Hudgens will be joined in the TV negotiations by supercross’ media adviser, Hillary Mandel of IMG. Fox will be represented by Executive Vice President David Nathanson.
The 2013 supercross season on Speed averaged a 0.24 Nielsen rating and 329,000 viewers over 12 races, down 20 percent from the 0.3 rating and 12 percent from the 374,000 viewers that the sport delivered last year. The most viewed race was held in Atlanta in late February and averaged 507,000 viewers.
Feld Motor Sports complemented the live races on Speed with nine hours of tape-delayed coverage on CBS. Those races, which air as part of a time buy, averaged a 0.6 Nielsen rating and 938,000 viewers. That was down from a 0.7 Nielsen rating and 966,000 viewers in 2012.
Despite seeing a dip in TV ratings and viewership, the supercross series extended its success at the gate. The series increased attendance 2 percent from 2012 to 848,485 spectators over 17 races. Average attendance was 49,911, a record for the sport.

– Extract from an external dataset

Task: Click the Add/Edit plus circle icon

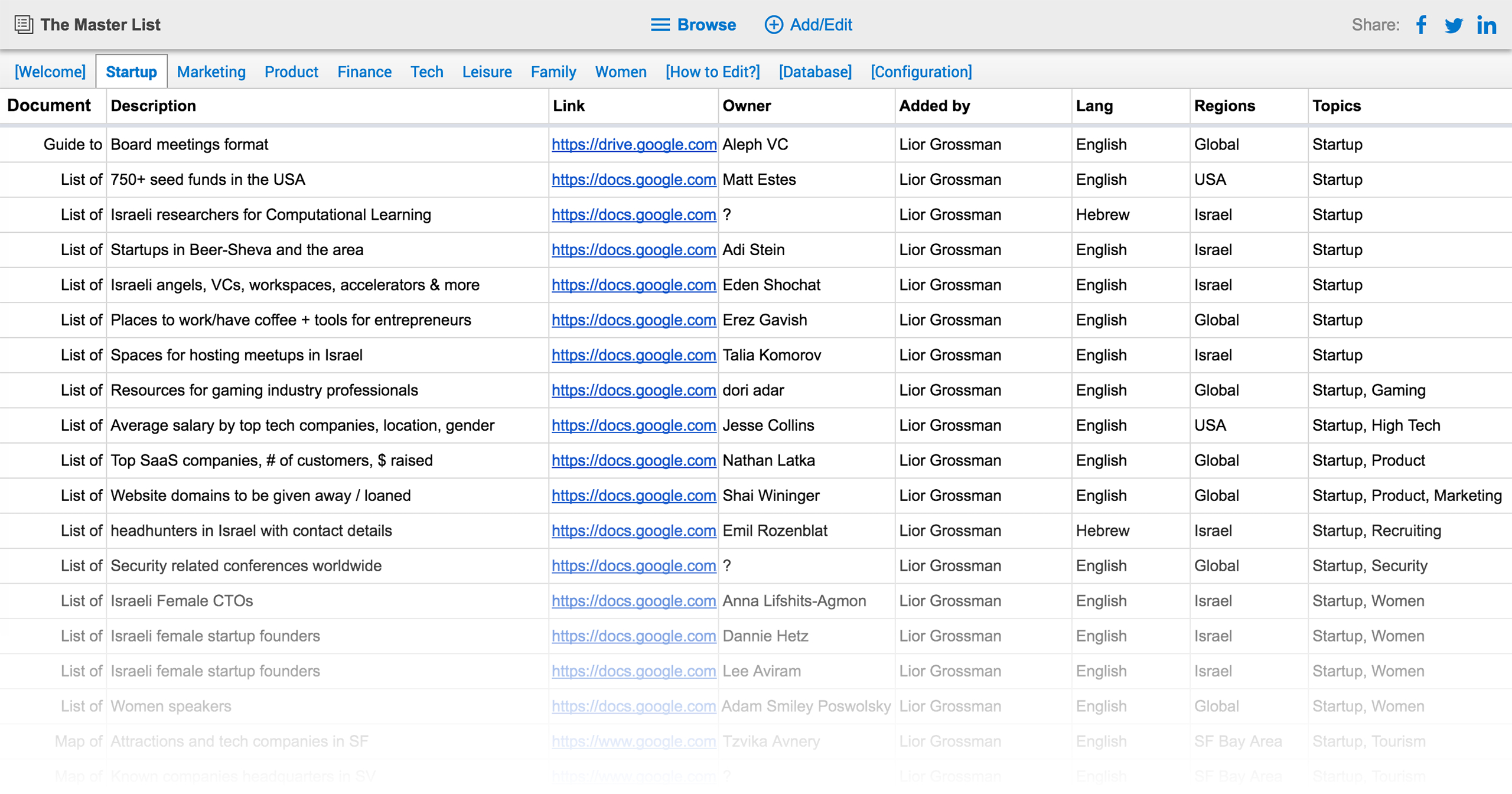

The sport posted strong attendance numbers despite making a last-minute venue change during the season. Six weeks before its race at Dodgers Stadium in January, it had to cancel the event because of facility improvements being undertaken at the ballpark. It wound up moving the race to Anaheim and drew 37,789 spectators.
“That impacted attendance at that event, but overall we had an all-time record and we’re playing to a very high percentage of capacity,” Hudgens said. “There’s not a lot of room to grow the live event numbers because we’re maxed out in a lot of places, so any growth is good. At least one of these additions to our schedules in 2014 will bump it up.”
For the first time since 1991, supercross will return to New York next year. The series scheduled a race in April at MetLife Stadium. Hudgens said the sport will try to make the most of its return to the New York market, scheduling driver appearances on late-night and daytime TV shows, bringing marketers out to the race and hosting demos or events in Times Square or Grand Central Station.
“This is a gigantic upgrade to the schedule,” Hudgens said. “It’s something we wanted to do for quite a while and something our sponsors and teams have wanted for a while. To be able to put supercross in MetLife is a boon to the series.”
Hudgens said the series has 80 percent of its sponsorship revenue secured for next season and no major renewals to work on in 2014. He said the series continues to look for sponsors in the telecommunications and insurance categories and hopes it can complete agreements in those areas later this year.